I don't want to grow up never have, never will.
Unfortunately, the man in the mirror is starting to disagree with me. I'm stuck between the reckless abandon of boyhood and the Hook of masculinity that consistently creeps into my life with each passing day.
University is an odd place; it celebrates lack of responsibility, while simultaneously erasing the central tenement in my oath to a boy's life, "All you need is faith and trust and a little pixie dust."
I think of first-year, life in residence at the other "Zoo" on campus, my residence, good ol' Delaware Hall. Orphaned at the age of 19, I was left to fend for myself in a second childhood.

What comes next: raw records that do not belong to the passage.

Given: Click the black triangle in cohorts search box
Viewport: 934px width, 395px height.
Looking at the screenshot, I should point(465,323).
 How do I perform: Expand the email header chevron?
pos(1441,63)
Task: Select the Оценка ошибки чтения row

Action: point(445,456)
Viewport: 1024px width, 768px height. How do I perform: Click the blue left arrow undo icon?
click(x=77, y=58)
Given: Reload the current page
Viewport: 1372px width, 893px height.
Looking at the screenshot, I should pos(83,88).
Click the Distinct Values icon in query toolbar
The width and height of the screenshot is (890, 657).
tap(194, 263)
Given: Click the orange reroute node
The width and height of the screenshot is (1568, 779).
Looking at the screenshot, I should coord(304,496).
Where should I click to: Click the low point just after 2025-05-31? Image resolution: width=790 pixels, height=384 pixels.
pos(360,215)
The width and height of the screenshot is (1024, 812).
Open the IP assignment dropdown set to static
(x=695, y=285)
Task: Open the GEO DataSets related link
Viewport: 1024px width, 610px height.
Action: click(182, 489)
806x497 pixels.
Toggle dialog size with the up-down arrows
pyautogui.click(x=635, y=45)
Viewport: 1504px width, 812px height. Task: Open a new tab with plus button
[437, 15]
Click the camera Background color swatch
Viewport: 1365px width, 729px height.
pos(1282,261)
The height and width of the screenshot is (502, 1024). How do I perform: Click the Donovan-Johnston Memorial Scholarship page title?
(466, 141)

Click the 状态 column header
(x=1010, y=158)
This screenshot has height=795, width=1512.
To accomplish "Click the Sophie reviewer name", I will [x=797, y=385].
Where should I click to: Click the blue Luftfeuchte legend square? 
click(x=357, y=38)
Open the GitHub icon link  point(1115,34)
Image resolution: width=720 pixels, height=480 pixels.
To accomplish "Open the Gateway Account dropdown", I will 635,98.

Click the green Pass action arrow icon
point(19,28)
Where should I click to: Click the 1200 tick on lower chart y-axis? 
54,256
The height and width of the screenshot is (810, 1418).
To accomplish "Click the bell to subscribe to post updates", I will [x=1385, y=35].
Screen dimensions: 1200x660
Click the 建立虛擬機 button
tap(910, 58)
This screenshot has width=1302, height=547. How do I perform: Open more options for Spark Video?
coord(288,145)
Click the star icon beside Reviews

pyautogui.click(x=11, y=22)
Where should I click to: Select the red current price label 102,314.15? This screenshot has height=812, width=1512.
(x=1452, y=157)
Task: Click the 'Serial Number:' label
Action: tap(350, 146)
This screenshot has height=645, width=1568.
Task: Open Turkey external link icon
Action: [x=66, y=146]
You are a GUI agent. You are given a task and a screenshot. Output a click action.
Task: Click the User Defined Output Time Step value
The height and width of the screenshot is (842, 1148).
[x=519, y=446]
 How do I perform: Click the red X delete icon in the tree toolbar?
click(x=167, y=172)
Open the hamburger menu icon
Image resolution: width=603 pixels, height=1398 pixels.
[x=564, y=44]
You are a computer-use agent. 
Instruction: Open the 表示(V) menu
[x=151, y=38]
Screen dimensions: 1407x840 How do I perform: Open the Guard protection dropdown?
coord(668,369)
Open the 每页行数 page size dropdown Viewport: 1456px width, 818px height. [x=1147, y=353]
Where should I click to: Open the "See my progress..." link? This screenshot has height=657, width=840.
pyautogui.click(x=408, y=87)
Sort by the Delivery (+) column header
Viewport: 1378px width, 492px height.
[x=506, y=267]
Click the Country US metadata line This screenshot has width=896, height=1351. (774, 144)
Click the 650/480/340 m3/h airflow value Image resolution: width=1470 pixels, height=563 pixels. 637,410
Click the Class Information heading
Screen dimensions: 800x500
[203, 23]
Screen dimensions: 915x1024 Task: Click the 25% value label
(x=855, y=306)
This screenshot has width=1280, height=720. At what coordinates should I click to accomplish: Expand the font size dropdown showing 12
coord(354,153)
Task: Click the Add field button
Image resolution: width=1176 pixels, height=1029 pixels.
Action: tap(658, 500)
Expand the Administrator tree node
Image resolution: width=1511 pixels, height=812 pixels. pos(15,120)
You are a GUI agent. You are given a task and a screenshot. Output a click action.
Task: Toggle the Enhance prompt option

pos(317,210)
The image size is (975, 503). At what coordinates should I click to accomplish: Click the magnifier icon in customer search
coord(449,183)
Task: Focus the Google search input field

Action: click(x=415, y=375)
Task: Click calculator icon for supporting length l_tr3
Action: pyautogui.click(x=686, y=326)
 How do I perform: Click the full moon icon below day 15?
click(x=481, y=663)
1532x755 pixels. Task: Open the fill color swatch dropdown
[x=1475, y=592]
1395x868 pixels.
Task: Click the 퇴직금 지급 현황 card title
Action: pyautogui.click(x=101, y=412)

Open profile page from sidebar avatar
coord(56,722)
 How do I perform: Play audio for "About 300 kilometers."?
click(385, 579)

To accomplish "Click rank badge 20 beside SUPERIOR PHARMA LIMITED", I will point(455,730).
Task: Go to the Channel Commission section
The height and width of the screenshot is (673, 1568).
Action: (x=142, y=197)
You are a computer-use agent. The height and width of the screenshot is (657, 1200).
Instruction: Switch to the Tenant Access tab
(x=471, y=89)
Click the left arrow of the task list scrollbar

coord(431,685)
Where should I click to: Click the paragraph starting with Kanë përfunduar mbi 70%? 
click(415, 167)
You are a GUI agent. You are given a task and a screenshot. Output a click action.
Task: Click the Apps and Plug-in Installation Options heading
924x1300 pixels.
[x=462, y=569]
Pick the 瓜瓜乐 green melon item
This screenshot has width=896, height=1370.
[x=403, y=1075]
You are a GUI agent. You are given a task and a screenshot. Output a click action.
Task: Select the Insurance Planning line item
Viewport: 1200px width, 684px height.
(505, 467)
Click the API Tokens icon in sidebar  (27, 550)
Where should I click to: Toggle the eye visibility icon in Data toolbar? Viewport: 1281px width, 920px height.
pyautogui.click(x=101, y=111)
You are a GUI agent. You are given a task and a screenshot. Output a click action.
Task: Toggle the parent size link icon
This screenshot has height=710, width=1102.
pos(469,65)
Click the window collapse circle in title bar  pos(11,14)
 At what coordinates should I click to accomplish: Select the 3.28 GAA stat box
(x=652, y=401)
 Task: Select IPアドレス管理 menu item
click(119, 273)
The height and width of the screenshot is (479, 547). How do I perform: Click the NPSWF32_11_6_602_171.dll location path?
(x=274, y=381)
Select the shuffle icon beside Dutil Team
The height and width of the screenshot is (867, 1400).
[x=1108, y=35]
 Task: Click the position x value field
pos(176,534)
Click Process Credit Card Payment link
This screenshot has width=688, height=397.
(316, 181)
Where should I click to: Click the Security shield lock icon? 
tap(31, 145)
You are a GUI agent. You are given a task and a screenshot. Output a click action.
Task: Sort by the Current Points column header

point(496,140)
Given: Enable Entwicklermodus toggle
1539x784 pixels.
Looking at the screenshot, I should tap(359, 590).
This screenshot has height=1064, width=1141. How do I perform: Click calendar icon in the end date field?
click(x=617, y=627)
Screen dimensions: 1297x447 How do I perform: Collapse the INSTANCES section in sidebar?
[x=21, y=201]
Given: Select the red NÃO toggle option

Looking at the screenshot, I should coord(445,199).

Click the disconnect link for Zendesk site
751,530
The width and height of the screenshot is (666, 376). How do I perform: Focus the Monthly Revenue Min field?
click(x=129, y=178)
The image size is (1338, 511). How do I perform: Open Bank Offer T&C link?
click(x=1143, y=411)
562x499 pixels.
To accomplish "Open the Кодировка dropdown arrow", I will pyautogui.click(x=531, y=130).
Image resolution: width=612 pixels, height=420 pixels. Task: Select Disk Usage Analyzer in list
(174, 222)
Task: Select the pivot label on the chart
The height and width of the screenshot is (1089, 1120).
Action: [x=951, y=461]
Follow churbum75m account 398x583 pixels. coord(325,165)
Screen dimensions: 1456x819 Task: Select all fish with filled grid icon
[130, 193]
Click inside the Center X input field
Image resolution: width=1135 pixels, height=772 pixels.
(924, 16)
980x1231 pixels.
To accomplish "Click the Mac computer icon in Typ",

Trips under the University Drive bridge provided us with enough pixie dust and good thoughts to float back indoors, where we downloaded dirty pictures and gorged ourselves on Swedish berries, chips and Wildcat Strong. Surrounded by the "Lost Boys," we celebrated Halloween, Christmas and our 20th birthdays every day of the week. Everything your parents told you not to play with was in full view and readily accessible. Girls, drugs and junk food; it wasn't always pixie dust, but it sure as hell was hallucinogenic.
Like any pharmaceutical drug, the Peter Pan syndrome is not without a long list of adverse side-effects. Take, for example, your dating life or lack thereof. Despite all rumours to the contrary, women do not date boys who wear green tights and brandish small daggers, unless you're the Jolly Green Giant and the size of your dagger is no longer in question.
In fact, the same lackadaisical characteristics that attracted a girl to you in the first place will be the same ones listed in her three-paged, single-spaced, double-sided breakup letter. Peter Pan only knew two girls: Wendy (who returned to the real world) and Tinker bell (a three-inch fairy again, size does matter).
Do I need to mention that Captain Hook and his cronies are always attacking our tree house crib? In between their crude attempts to further there own selfish needs and the day-to-day fantasy of freedom, the whole routine is bound to turn static real fast. Where is Pan now?
I'm a "Lost Boy." I adhere to the central principles of boyhood in every facet of my life, but I'm still waiting to meet our fearless leader.
At 23, I have a lot more responsibilities, I spend most of my time on campus and I find myself reading my horoscope in my daily planner.
I look around my classes, while trying to organize masculinity on my own terms, gazing at the remnants of the lost boys, hands tied by an overruling sense of confusion.
As my eyes drift back towards the centre of the class, a light bulb goes off above my head. Surely, the professor is Peter Pan! Recruiting us for the next battle against Captain Hook, or, as I've come to know him society. Knowledge will set you free. If only I could remember one good thought, then perhaps I could fly into masculinity as I once did as a boy.